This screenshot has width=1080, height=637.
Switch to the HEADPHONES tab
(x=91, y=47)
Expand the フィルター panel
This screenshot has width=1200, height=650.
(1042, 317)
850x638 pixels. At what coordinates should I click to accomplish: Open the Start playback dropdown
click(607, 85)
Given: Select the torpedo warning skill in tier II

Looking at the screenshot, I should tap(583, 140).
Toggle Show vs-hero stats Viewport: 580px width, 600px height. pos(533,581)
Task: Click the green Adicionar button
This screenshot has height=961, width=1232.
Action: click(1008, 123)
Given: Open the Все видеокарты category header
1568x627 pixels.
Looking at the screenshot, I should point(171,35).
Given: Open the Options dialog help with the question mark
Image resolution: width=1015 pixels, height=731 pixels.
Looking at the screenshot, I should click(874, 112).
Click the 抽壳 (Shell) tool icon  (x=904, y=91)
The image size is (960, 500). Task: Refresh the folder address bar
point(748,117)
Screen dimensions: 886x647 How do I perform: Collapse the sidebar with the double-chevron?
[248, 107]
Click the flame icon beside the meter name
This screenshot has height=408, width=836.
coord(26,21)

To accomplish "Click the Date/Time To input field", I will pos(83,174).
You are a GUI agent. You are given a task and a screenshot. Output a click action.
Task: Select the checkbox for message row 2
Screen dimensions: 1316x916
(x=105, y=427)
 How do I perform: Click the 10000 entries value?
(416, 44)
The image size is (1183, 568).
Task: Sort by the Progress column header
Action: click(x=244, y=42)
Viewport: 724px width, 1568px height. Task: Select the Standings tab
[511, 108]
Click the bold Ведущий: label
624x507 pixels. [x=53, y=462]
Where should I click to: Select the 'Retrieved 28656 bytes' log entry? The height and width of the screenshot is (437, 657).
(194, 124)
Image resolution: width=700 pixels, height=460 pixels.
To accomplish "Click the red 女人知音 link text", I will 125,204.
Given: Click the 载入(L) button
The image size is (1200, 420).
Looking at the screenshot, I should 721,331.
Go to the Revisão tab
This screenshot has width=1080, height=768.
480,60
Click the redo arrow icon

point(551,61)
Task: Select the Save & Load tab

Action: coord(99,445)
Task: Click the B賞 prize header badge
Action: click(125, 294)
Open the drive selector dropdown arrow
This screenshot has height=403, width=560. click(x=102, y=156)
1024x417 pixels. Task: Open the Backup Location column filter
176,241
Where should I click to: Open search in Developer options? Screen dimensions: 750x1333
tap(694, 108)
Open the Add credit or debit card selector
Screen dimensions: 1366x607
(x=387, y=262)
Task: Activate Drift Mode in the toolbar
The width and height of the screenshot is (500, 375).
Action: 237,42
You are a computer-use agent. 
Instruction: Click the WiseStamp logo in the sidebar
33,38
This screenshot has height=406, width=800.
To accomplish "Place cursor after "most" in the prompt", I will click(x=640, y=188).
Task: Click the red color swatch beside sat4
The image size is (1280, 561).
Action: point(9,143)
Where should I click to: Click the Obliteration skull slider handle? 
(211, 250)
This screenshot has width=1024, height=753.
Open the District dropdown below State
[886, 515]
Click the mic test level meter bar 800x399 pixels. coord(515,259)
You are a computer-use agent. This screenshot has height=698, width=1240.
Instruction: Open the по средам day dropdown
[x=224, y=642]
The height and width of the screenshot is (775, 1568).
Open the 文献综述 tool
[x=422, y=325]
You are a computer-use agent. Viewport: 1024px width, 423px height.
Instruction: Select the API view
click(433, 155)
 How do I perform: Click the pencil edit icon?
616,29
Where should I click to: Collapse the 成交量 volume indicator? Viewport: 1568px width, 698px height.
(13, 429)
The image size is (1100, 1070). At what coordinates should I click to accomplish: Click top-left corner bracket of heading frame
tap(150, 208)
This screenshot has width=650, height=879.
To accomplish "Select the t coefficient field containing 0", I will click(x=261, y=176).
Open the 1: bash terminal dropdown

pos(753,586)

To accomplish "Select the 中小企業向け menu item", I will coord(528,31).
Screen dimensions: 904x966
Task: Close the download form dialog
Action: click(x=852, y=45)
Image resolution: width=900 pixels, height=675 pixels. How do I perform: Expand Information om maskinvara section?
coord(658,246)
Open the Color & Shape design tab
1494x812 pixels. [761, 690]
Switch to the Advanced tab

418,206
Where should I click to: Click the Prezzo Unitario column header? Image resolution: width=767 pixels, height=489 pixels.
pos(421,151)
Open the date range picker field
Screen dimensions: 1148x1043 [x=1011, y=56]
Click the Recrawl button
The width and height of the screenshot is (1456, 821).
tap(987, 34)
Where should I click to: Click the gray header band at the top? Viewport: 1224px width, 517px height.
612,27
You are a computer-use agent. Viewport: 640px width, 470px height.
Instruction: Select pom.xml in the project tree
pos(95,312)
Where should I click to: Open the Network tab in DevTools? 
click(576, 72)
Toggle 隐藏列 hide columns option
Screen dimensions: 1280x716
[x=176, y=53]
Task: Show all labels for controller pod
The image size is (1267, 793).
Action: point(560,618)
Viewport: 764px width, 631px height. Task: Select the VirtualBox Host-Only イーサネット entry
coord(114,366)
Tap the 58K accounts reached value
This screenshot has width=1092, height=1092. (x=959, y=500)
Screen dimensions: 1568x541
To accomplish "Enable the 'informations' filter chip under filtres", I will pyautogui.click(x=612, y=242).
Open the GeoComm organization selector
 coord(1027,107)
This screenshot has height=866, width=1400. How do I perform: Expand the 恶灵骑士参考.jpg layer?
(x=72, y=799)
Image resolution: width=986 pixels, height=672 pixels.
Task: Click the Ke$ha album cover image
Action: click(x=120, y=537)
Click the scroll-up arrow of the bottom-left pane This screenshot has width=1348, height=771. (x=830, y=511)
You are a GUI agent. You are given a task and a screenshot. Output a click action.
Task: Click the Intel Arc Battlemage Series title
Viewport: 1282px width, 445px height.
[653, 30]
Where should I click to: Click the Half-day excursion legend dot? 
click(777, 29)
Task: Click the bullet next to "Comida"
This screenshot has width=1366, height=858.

> Exercise instructions:
Everything in the listing above should be repeated exactly.

> Completed task:
This screenshot has width=1080, height=637.
Switch to the HEADPHONES tab
(x=91, y=47)
Expand the フィルター panel
This screenshot has width=1200, height=650.
(1042, 317)
850x638 pixels. At what coordinates should I click to accomplish: Open the Start playback dropdown
click(607, 85)
Given: Select the torpedo warning skill in tier II

Looking at the screenshot, I should tap(583, 140).
Toggle Show vs-hero stats Viewport: 580px width, 600px height. pos(533,581)
Task: Click the green Adicionar button
This screenshot has height=961, width=1232.
Action: click(1008, 123)
Given: Open the Все видеокарты category header
1568x627 pixels.
Looking at the screenshot, I should point(171,35).
Given: Open the Options dialog help with the question mark
Image resolution: width=1015 pixels, height=731 pixels.
Looking at the screenshot, I should click(874, 112).
Click the 抽壳 (Shell) tool icon  (x=904, y=91)
The image size is (960, 500). Task: Refresh the folder address bar
point(748,117)
Screen dimensions: 886x647 How do I perform: Collapse the sidebar with the double-chevron?
[248, 107]
Click the flame icon beside the meter name
This screenshot has height=408, width=836.
coord(26,21)

To accomplish "Click the Date/Time To input field", I will pos(83,174).
You are a GUI agent. You are given a task and a screenshot. Output a click action.
Task: Select the checkbox for message row 2
Screen dimensions: 1316x916
(x=105, y=427)
 How do I perform: Click the 10000 entries value?
(416, 44)
The image size is (1183, 568).
Task: Sort by the Progress column header
Action: click(x=244, y=42)
Viewport: 724px width, 1568px height. Task: Select the Standings tab
[511, 108]
Click the bold Ведущий: label
624x507 pixels. [x=53, y=462]
Where should I click to: Select the 'Retrieved 28656 bytes' log entry? The height and width of the screenshot is (437, 657).
(194, 124)
Image resolution: width=700 pixels, height=460 pixels.
To accomplish "Click the red 女人知音 link text", I will 125,204.
Given: Click the 载入(L) button
The image size is (1200, 420).
Looking at the screenshot, I should 721,331.
Go to the Revisão tab
This screenshot has width=1080, height=768.
480,60
Click the redo arrow icon

point(551,61)
Task: Select the Save & Load tab

Action: coord(99,445)
Task: Click the B賞 prize header badge
Action: click(125, 294)
Open the drive selector dropdown arrow
This screenshot has height=403, width=560. click(x=102, y=156)
1024x417 pixels. Task: Open the Backup Location column filter
176,241
Where should I click to: Open search in Developer options? Screen dimensions: 750x1333
tap(694, 108)
Open the Add credit or debit card selector
Screen dimensions: 1366x607
(x=387, y=262)
Task: Activate Drift Mode in the toolbar
The width and height of the screenshot is (500, 375).
Action: 237,42
You are a computer-use agent. 
Instruction: Click the WiseStamp logo in the sidebar
33,38
This screenshot has height=406, width=800.
To accomplish "Place cursor after "most" in the prompt", I will click(x=640, y=188).
Task: Click the red color swatch beside sat4
The image size is (1280, 561).
Action: point(9,143)
Where should I click to: Click the Obliteration skull slider handle? 
(211, 250)
This screenshot has width=1024, height=753.
Open the District dropdown below State
[886, 515]
Click the mic test level meter bar 800x399 pixels. coord(515,259)
You are a computer-use agent. This screenshot has height=698, width=1240.
Instruction: Open the по средам day dropdown
[x=224, y=642]
The height and width of the screenshot is (775, 1568).
Open the 文献综述 tool
[x=422, y=325]
You are a computer-use agent. Viewport: 1024px width, 423px height.
Instruction: Select the API view
click(433, 155)
 How do I perform: Click the pencil edit icon?
616,29
Where should I click to: Collapse the 成交量 volume indicator? Viewport: 1568px width, 698px height.
(13, 429)
The image size is (1100, 1070). At what coordinates should I click to accomplish: Click top-left corner bracket of heading frame
tap(150, 208)
This screenshot has width=650, height=879.
To accomplish "Select the t coefficient field containing 0", I will click(x=261, y=176).
Open the 1: bash terminal dropdown

pos(753,586)

To accomplish "Select the 中小企業向け menu item", I will coord(528,31).
Screen dimensions: 904x966
Task: Close the download form dialog
Action: click(x=852, y=45)
Image resolution: width=900 pixels, height=675 pixels. How do I perform: Expand Information om maskinvara section?
coord(658,246)
Open the Color & Shape design tab
1494x812 pixels. [761, 690]
Switch to the Advanced tab

418,206
Where should I click to: Click the Prezzo Unitario column header? Image resolution: width=767 pixels, height=489 pixels.
pos(421,151)
Open the date range picker field
Screen dimensions: 1148x1043 [x=1011, y=56]
Click the Recrawl button
The width and height of the screenshot is (1456, 821).
tap(987, 34)
Where should I click to: Click the gray header band at the top? Viewport: 1224px width, 517px height.
612,27
You are a computer-use agent. Viewport: 640px width, 470px height.
Instruction: Select pom.xml in the project tree
pos(95,312)
Where should I click to: Open the Network tab in DevTools? 
click(576, 72)
Toggle 隐藏列 hide columns option
Screen dimensions: 1280x716
[x=176, y=53]
Task: Show all labels for controller pod
The image size is (1267, 793).
Action: point(560,618)
Viewport: 764px width, 631px height. Task: Select the VirtualBox Host-Only イーサネット entry
coord(114,366)
Tap the 58K accounts reached value
This screenshot has width=1092, height=1092. (x=959, y=500)
Screen dimensions: 1568x541
To accomplish "Enable the 'informations' filter chip under filtres", I will pyautogui.click(x=612, y=242).
Open the GeoComm organization selector
 coord(1027,107)
This screenshot has height=866, width=1400. How do I perform: Expand the 恶灵骑士参考.jpg layer?
(x=72, y=799)
Image resolution: width=986 pixels, height=672 pixels.
Task: Click the Ke$ha album cover image
Action: click(x=120, y=537)
Click the scroll-up arrow of the bottom-left pane This screenshot has width=1348, height=771. (x=830, y=511)
You are a GUI agent. You are given a task and a screenshot. Output a click action.
Task: Click the Intel Arc Battlemage Series title
Viewport: 1282px width, 445px height.
[653, 30]
Where should I click to: Click the Half-day excursion legend dot? 
click(777, 29)
Task: Click the bullet next to "Comida"
This screenshot has width=1366, height=858.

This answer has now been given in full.